The HMDA rule, enacted in 1975, was intended to document and discourage redlining, although the discriminatory banking practice had been made illegal in 1968. HMDA was one of several rules — the expansion of the Equal Credit Opportunity Act in 1976, and the passage of the Community Reinvestment Act the following year — to increase public scrutiny of lending patterns and expand access to credit.

Since HMDA was introduced, regulators’ definition of redlining has evolved. In a virtual seminar Thursday on “modern-day redlining,” attorneys from Garris Horn, LLP, said the CFPB’s current definition of the practice is better termed “marketing discrimination.”

The HMDA data is a crucial tool for the CFPB in constructing redlining cases.

The CFPB typically prepares a redlining case by comparing lenders’ performance in minority areas to a group of their peers to identify a potential disparity. The agency might also analyze marketing materials, outreach efforts, branch locations, hiring practices and even internal communications to find evidence of redlining.

CFPB Director Rohit Chopra has said combating “modern-day redlining” is a top priority, and the agency has partnered with other federal agencies to increase enforcement. It has also pledged to significantly increase its stable of compliance attorneys.

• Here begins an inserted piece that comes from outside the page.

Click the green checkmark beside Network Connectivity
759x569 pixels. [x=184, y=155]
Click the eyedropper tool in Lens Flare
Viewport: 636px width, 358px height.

The agency also uses HMDA data to identify and call attention to systemic issues in mortgage lending. A July analysis of lending patterns in Asian American Pacific Islander communities found that some subgroups have much higher mortgage denial rates. In August, the CFPB found that mortgage lenders often deny credit and charge higher interest rates to Black and Hispanic applicants.

The Dodd-Frank Act transferred HMDA rulemaking authority from the Federal Reserve Board to the CFPB, and the agency has made several tweaks to the act over the years. The CFPB expanded HMDA reporting requirements in 2015, doubling the number of data fields it required lenders to submit, and modifying some of the existing fields.

The agency further refined the HMDA rule in 2017. In 2018, it issued clarifications, after Congress amended parts of HMDA, to exempt banks and credit unions that originate fewer than 500 open- or closed-end mortgages from the recently expanded data reporting requirements. Along with the clarifications, the agency signaled in 2018 it would take up another comment period and rule-making in 2019 to get input on what HMDA data will be disclosed in the future.

In March 2020, amid the early days of the COVID pandemic, the CFPB announced flexibilities to “reduce administrative burden.” It would not penalize institutions for not submitting quarterly HMDA reports, although it cautioned that institutions should still continue to collect and record HMDA data in anticipation of a return to the normal data reporting requirements.

The next month, it also set a final rule to amend Regulation C, increasing the permanent threshold for collecting and reporting data about closed-end mortgage loans from 25 to 100 loans. It made 2020 HMDA reporting optional for lenders that did not meet the 100-loan threshold in 2018 or 2019. The mortgage industry cheered those changes.

But the relationship between the mortgage industry and the CFPB has since soured.

In March, under then-acting director Dave Uejio, the agency back-tracked on its Covid flexibilities, and said it would increase its focus on enforcement. On April 1, it instructed all financial institutions to resume the quarterly HMDA reports. The first deadline arrived swiftly: May 31, just two months later, lenders’ first quarterly HMDA report was due.

The data reporting requirements also facilitate public scrutiny of mortgage lending. The Markup, an investigative news outlet, used HMDA data to show that conventional loan applicants of color were much more likely to be denied than their white counterparts. The findings got pushback from the mortgage industry, in large part because the analysis did not include credit scores, or loans backed by the Federal Housing Administration or Department of Veterans Affairs. A former Obama-era HUD official said the findings were more an indication of GSE pricing and underwriting that pushes borrowers of color to other government programs, rather than evidence of secret bias, as the article claims.